====== 阅读文本 ======

Reducing State：ReducingState 每次调用 add(T) 添加新元素，会调用 ReduceFunction 进行聚合。传入类型和返回类型相同。
Aggregating State：AggregatingState<IN,OUT> 每次调用 add(T) 添加新元素，会调用ReduceFunction 进行聚合。传入类型和返回类型可以不同。

下面是一个简单的示例，计算每一个key中平均每3个数据的平均值，如：

(1,2),(1,3),(1,4),(2,1),(2,2),(2,3)
输出结果如下：
(1,3)
(2,2)

完整代码如下：

/**
 * KeyedState Demo
 * 计算不同key的平均每三个之间的平均值
 */
public class KeyedStateDemo {


    public static void main(String[] args) throws Exception {
        final StreamExecutionEnvironment  env=StreamExecutionEnvironment.getExecutionEnvironment();
        env.setStreamTimeCharacteristic(TimeCharacteristic.EventTime);

        DataStream<Tuple2<Long,Long>> input=env.fromElements(
                Tuple2.of(1L,4L),
                Tuple2.of(1L,2L),
                Tuple2.of(1L,6L),
                Tuple2.of(2L,4L),
                Tuple2.of(2L,4L),
                Tuple2.of(3L,5L),
                Tuple2.of(2L,3L),
                Tuple2.of(1L,4L)
        );

        input.keyBy(0)
                .flatMap(new KeyedStateAgvFlatMap())
                .setParallelism(10)

======

* _练习说明_: 判断下列三项陈述是否与阅读文本相符，每项答“是”或“否”，并一字不差地引出文本中起决定作用的字句：(a) ReducingState 的传入类型和返回类型可以不同；(b) 示例要计算每一个 key 中平均每 3 个数据的平均值；(c) 代码把并行度设为 10。

====== 已知信息 ======

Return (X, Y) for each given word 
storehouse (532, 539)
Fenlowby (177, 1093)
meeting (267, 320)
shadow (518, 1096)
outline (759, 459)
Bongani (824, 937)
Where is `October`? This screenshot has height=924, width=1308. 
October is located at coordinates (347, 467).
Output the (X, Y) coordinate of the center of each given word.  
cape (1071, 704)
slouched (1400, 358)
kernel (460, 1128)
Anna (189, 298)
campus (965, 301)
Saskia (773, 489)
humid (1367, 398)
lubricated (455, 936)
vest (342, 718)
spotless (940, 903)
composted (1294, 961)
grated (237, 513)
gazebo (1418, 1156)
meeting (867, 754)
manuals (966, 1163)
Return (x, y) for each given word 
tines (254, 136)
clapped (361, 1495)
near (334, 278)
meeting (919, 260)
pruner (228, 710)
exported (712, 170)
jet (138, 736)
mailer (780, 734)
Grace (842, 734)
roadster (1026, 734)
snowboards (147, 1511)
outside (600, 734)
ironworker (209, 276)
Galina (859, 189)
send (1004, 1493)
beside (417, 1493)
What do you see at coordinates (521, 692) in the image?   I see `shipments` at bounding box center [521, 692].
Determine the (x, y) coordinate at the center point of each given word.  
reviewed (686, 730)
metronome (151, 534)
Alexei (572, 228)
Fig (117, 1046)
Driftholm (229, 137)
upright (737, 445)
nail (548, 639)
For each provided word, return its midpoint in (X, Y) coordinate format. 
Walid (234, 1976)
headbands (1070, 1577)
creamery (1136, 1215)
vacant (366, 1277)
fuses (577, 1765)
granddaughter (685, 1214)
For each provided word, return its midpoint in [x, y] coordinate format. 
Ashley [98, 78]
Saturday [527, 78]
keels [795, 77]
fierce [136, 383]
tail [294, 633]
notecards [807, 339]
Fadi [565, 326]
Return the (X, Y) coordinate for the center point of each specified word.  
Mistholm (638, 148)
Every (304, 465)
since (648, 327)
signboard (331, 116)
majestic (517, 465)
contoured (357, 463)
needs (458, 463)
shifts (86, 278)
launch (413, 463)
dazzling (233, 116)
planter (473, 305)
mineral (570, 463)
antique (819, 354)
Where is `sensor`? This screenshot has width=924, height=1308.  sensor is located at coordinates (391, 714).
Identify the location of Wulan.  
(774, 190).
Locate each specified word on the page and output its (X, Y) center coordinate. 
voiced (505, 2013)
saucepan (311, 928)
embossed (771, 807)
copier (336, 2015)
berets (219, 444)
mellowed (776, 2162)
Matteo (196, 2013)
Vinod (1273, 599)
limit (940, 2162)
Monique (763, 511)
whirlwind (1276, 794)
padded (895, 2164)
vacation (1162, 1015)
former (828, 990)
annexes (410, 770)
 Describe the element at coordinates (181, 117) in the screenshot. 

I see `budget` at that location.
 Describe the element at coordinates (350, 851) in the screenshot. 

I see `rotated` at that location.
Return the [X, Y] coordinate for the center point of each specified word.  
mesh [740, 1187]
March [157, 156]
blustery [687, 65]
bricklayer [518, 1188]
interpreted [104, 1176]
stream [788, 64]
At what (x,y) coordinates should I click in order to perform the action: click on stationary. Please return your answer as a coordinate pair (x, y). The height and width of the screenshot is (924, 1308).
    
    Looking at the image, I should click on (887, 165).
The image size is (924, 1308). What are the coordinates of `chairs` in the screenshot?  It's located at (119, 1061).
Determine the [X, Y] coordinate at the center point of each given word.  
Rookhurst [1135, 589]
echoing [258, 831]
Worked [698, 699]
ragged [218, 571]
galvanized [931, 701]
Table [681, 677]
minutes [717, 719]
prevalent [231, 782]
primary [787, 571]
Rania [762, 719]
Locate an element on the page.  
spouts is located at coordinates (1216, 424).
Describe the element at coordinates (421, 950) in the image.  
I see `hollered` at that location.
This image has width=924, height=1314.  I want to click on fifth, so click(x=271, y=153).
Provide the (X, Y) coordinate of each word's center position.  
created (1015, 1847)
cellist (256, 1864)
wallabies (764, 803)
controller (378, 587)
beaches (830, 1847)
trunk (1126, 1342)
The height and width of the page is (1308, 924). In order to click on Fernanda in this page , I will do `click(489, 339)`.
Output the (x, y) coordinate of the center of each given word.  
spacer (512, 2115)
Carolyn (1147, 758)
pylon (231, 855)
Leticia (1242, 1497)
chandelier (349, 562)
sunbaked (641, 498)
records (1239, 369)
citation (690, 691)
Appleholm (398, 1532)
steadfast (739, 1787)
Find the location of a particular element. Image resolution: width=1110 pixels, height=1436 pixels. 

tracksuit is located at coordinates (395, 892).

======

* _输出内容_:
(a) 否。“传入类型和返回类型相同。”
(b) 是。“计算每一个key中平均每3个数据的平均值”
(c) 是。“.setParallelism(10)”